Introduction

The FixturFab DEV260 Development Fixture is a simple, low-cost test fixture that is great for debugging or configuring PCBA’s during development. In this series, we will cover how to create a DEV260 fixture for configuring and testing a SparkFun Power Delivery Board. These same techniques can be used to create a fixture for programming, debugging, or configuring your custom PCBA during EVT and DVT.

DEV260 Fixture Series

The third part of the DEV260 Fixture Series covers how to connect a Binho Nova and develop a Python test script using pytest to configure the SparkFun Power Delivery Board.

Resources

To follow along with this tutorial you will need:

  • The SparkFun USB-C PD Test Demo repository code
  • An assembled DEV260 Test Fixture
  • A Binho Host Adapter
  • A small breadboard
  • Female to Male Jumper Wires

Test Specification

The SparkFun Power Delivery Board uses a USB-C connector to provide an output voltage of 5-20V and up to 100W of power. The board uses a standalone controller to negotiate with a power adapter and have it switch to a voltage higher than 5V. To supply power other than 5V, the STUSB4500 must be configured over I2C.

Our tests will stick to configuring the Power Delivery Board and verify that it was properly set.

Test Instrumentation

We will need a device that can use I2C and take basic measurements. The Binho Nova is a multi-protocol USB host adapter that we like to use. It has support for I2C, SPI, UART, 1-WIRE, SWI protocols all in one compact package; making it a fantastic option for test instrumentation for the development of various types of boards. You can find additional detail on their product overview page.

binho.png

Wiring the DEV260 Fixture

After receiving the fixture, the Binho Nova will need to be connected to the test probes before a SparkFun Power Delivery Board can be configured.

dev260-probes.png

We’ll use Female to Male Jumper Wires and a breadboard to connect the P75-1W test receptacles to the test instrumentation. Attach the Binho Nova and breadboard to the bottom plate of the fixture using double-sided tape. Then use jumper wires to connect the 3V3, GND, SCL, and SDA test probes to the Binho Nova.

dev260-wires.png

The bottom plate can then be placed back on the fixture.

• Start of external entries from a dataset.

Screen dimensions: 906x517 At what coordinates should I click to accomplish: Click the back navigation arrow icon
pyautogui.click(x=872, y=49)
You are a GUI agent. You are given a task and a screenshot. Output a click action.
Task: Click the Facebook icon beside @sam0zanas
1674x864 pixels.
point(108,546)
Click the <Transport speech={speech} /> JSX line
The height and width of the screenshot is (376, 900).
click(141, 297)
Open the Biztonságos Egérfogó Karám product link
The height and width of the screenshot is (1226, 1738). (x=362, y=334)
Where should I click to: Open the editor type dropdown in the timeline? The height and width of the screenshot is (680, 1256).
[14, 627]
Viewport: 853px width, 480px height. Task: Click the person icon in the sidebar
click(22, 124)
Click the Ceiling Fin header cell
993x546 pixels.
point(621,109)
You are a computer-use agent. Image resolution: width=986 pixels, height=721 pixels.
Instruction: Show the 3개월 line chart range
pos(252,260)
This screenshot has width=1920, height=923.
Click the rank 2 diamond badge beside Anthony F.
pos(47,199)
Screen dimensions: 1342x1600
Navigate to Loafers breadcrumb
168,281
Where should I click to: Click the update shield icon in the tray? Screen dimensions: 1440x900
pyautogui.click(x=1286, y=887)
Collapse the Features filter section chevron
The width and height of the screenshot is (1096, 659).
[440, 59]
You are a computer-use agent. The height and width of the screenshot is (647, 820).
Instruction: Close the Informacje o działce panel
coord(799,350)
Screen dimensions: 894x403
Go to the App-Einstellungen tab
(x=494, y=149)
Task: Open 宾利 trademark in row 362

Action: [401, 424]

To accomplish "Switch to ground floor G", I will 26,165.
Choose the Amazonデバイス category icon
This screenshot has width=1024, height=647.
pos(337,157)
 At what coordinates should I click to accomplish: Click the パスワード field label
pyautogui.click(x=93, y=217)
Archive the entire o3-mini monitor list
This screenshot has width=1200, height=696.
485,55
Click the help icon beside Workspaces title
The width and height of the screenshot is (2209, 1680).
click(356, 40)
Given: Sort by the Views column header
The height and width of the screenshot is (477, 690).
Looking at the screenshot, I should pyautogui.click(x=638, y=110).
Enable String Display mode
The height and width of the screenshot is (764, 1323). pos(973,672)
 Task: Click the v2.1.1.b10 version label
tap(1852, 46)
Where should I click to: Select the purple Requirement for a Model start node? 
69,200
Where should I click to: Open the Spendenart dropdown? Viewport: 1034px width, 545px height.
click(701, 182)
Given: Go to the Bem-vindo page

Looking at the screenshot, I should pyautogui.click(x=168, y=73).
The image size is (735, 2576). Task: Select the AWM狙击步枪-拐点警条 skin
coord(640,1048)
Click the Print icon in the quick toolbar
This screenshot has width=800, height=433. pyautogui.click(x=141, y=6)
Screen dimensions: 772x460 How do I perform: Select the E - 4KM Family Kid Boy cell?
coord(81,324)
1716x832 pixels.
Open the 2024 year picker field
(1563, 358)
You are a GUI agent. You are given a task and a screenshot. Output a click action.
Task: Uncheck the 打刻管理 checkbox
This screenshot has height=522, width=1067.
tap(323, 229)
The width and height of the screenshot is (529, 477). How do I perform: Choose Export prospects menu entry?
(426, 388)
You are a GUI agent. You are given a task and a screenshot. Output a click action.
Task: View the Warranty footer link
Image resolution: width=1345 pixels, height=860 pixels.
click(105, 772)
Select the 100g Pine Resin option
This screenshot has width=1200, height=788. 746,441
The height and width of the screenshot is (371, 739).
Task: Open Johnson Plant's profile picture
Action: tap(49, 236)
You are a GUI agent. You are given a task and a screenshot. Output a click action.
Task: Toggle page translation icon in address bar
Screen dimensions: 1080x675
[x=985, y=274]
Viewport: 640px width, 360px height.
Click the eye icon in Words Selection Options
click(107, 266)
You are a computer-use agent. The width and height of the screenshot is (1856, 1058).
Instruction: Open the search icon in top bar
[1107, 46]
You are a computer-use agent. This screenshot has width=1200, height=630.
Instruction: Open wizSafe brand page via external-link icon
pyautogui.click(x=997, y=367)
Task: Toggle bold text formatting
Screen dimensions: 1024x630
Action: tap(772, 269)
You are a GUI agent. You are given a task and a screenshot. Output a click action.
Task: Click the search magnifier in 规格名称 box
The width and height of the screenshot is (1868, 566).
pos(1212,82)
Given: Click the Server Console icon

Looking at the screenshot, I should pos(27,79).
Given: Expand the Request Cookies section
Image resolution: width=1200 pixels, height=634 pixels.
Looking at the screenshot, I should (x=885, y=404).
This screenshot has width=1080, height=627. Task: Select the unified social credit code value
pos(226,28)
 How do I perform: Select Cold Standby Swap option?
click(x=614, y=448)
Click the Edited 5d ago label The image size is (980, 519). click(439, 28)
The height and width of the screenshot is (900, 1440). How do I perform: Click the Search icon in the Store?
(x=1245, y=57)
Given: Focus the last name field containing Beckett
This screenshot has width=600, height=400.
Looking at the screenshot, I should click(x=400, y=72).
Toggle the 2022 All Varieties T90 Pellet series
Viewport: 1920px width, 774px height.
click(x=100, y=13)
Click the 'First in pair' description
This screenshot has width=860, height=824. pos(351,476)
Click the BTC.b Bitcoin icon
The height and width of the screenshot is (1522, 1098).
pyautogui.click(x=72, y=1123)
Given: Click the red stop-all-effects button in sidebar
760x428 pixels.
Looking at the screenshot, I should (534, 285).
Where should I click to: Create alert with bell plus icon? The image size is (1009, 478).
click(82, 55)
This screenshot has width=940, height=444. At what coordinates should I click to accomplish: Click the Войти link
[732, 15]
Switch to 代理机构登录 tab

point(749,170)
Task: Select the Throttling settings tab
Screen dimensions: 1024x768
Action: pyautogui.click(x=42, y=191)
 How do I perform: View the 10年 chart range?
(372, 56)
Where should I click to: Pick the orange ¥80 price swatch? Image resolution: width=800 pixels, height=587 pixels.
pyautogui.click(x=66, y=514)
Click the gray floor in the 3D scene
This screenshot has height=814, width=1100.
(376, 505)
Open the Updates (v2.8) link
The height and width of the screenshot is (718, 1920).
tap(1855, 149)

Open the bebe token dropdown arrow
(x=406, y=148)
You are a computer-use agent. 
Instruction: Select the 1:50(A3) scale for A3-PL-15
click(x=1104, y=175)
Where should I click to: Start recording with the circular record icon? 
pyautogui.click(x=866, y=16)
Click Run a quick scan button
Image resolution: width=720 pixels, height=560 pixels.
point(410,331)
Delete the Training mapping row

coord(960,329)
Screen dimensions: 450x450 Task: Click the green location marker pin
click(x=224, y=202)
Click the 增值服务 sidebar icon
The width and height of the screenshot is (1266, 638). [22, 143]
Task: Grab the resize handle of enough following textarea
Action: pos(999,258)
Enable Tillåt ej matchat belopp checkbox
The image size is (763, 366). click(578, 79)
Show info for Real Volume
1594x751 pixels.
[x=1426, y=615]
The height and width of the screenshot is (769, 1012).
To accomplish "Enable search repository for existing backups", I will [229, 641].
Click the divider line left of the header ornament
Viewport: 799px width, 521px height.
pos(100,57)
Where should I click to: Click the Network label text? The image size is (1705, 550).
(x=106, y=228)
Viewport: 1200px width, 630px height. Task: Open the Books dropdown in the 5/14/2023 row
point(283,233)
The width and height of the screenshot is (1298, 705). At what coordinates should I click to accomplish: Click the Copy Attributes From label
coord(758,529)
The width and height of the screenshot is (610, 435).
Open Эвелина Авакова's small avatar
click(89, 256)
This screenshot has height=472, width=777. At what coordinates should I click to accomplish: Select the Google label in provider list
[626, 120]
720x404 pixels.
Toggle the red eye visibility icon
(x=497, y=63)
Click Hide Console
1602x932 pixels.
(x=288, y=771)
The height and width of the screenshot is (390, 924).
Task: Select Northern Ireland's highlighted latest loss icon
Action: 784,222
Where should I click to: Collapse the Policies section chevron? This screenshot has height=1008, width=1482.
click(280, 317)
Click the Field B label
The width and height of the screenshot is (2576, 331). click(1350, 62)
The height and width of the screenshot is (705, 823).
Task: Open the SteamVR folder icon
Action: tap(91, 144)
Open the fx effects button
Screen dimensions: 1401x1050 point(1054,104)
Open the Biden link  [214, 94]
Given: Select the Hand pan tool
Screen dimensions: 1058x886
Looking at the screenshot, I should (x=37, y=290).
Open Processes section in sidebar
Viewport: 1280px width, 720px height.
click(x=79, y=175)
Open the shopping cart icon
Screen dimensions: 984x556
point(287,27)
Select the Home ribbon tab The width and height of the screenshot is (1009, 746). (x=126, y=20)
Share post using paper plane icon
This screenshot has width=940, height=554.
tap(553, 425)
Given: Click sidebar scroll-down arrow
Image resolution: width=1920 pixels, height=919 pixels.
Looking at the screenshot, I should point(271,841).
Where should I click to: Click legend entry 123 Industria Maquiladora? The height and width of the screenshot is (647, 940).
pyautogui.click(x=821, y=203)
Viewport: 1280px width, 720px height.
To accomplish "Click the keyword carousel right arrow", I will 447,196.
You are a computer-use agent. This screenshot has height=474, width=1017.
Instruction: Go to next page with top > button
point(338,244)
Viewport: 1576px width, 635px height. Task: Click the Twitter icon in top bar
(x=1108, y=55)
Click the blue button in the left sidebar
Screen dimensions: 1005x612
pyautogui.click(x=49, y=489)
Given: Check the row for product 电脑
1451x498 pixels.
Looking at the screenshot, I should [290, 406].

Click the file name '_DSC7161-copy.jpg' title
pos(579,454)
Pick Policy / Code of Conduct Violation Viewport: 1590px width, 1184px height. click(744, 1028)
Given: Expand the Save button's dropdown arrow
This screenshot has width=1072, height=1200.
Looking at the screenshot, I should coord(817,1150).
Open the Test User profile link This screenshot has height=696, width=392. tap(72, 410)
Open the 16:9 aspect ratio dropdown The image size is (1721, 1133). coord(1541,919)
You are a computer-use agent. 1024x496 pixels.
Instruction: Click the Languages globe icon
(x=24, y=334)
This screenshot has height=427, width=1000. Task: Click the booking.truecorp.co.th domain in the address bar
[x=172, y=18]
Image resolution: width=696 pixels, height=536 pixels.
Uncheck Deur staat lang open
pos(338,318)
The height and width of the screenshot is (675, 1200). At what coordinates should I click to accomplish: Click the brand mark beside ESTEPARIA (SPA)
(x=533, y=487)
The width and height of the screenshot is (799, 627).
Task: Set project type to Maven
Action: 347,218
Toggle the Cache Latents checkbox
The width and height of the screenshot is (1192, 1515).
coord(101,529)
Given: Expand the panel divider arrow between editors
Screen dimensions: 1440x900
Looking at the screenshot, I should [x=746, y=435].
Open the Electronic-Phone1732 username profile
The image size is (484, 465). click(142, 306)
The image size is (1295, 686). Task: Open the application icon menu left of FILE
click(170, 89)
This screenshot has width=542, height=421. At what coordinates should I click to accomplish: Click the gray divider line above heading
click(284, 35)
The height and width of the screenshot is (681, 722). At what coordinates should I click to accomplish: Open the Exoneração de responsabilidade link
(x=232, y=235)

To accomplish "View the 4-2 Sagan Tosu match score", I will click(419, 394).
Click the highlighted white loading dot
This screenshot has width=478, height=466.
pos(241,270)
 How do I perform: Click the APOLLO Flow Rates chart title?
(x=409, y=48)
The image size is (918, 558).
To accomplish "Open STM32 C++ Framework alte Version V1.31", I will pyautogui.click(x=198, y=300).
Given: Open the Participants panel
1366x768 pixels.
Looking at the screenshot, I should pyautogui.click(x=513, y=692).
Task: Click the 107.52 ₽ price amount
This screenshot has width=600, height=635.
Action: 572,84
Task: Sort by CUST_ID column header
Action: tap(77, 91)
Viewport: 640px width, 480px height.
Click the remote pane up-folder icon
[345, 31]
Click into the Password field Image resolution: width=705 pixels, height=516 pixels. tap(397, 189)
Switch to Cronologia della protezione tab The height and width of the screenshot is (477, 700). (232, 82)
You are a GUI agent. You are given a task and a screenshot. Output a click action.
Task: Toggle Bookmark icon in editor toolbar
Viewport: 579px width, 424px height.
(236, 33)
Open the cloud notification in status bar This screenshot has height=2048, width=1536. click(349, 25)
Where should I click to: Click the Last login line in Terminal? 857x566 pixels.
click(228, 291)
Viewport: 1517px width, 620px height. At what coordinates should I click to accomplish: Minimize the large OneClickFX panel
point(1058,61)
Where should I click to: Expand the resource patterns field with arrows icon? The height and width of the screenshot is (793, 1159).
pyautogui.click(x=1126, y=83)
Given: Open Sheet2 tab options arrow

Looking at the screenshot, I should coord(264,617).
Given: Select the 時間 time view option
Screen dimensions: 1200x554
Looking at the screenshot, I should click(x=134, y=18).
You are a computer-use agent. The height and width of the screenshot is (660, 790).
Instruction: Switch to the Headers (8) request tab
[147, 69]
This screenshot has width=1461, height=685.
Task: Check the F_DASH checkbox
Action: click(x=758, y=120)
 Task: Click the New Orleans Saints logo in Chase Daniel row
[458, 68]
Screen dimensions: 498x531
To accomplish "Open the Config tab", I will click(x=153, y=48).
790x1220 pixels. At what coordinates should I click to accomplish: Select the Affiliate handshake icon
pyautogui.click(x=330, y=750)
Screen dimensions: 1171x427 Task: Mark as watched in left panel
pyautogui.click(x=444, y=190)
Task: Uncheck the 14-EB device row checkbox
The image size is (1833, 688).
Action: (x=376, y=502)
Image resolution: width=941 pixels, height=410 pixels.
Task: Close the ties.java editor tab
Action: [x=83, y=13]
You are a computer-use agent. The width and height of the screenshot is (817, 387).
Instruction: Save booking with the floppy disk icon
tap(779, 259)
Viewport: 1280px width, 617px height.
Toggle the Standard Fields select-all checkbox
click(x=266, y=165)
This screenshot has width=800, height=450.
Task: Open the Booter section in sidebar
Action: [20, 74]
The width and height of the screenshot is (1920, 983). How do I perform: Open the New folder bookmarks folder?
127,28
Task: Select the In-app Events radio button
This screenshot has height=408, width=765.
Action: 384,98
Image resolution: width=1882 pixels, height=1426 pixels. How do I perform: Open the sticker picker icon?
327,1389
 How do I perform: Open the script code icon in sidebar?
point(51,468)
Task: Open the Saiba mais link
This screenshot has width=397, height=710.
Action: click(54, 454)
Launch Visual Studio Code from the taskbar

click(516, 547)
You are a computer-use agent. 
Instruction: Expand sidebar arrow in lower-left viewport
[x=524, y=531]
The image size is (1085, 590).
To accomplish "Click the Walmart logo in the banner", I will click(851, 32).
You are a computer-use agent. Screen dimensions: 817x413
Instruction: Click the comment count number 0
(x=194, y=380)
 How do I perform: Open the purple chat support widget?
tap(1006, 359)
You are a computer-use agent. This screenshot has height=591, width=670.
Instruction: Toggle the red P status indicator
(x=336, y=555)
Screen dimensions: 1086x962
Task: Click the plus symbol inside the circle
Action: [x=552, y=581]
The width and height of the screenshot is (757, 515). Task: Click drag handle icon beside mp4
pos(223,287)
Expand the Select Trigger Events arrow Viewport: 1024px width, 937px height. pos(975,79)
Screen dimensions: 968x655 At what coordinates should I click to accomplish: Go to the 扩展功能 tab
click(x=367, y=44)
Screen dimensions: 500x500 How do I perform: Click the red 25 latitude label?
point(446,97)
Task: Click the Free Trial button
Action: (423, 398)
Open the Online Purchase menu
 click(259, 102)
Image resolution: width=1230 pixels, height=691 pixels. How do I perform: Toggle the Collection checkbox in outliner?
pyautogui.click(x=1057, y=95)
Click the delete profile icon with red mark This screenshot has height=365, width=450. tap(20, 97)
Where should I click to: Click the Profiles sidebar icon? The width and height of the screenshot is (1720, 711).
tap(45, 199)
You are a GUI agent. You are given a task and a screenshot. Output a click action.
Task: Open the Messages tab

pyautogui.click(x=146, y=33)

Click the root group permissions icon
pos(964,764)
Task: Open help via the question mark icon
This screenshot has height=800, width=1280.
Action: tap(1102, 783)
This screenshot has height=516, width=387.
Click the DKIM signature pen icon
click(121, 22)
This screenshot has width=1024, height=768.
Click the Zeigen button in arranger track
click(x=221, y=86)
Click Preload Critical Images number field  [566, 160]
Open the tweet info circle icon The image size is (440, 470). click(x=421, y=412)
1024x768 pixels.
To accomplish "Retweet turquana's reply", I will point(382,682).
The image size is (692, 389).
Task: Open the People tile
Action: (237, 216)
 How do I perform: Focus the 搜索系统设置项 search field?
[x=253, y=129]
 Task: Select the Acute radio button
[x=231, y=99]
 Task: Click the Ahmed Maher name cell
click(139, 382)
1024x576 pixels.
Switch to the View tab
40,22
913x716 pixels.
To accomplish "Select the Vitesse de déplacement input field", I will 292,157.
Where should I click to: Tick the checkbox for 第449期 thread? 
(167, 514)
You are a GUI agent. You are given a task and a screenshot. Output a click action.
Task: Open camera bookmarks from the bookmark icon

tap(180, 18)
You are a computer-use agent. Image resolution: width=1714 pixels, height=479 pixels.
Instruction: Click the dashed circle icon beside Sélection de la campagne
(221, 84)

Configuring the SparkFun Power Delivery Board

The fixture is now complete, however, without any software to control the Binho Nova, the fixture is functionally useless. To run test scripts on the fixture, we recommend using Python and pytest. Binho has a great tutorial on how to use pytest, and this approach can be extended to work with any test fixture and instrumentation that you are using.

An example project is available to follow along with for this series. To run this project, you will need to have Python 3.6+ and pip installed. Clone the repository and install the requirements.

$ git clone https://gitlab.com/fixturfab-example-projects/sparkfun-usbc-pd-test-demo.git

$ cd sparkfun-usbc-pd-test-demo

$ pip install -r requirements.txt

The Test Software

We will keep this article to a high-level overview of the provided test software because there are detailed comments and docstrings for the specific implementation details.

STUSB4500 Driver Class

The code can be found here. This class provides methods for configuring, controlling, and measuring the DUT. Our test class will use it to execute test cases.

TestConfig Class

The code can be found here. The class configures the DUT for testing and contains our test cases. If you are familiar with unit testing in python, this is essentially the same thing, but for the DUT in a fixture!

To run the tests, place a SparkFun Power Delivery Board in the fixture.

dev260-complete.jpg

Run the tests using pytest.

$ pytest -x

The tests should then run which configure the SparkFun Power Delivery Board and display the following after a successful execution.

Summary

We now have a functioning development test fixture. You can use a similar process and begin writing your own tests. In a future post, we plan to add to these test cases by measuring voltage, current, and other features such as the LED functionality.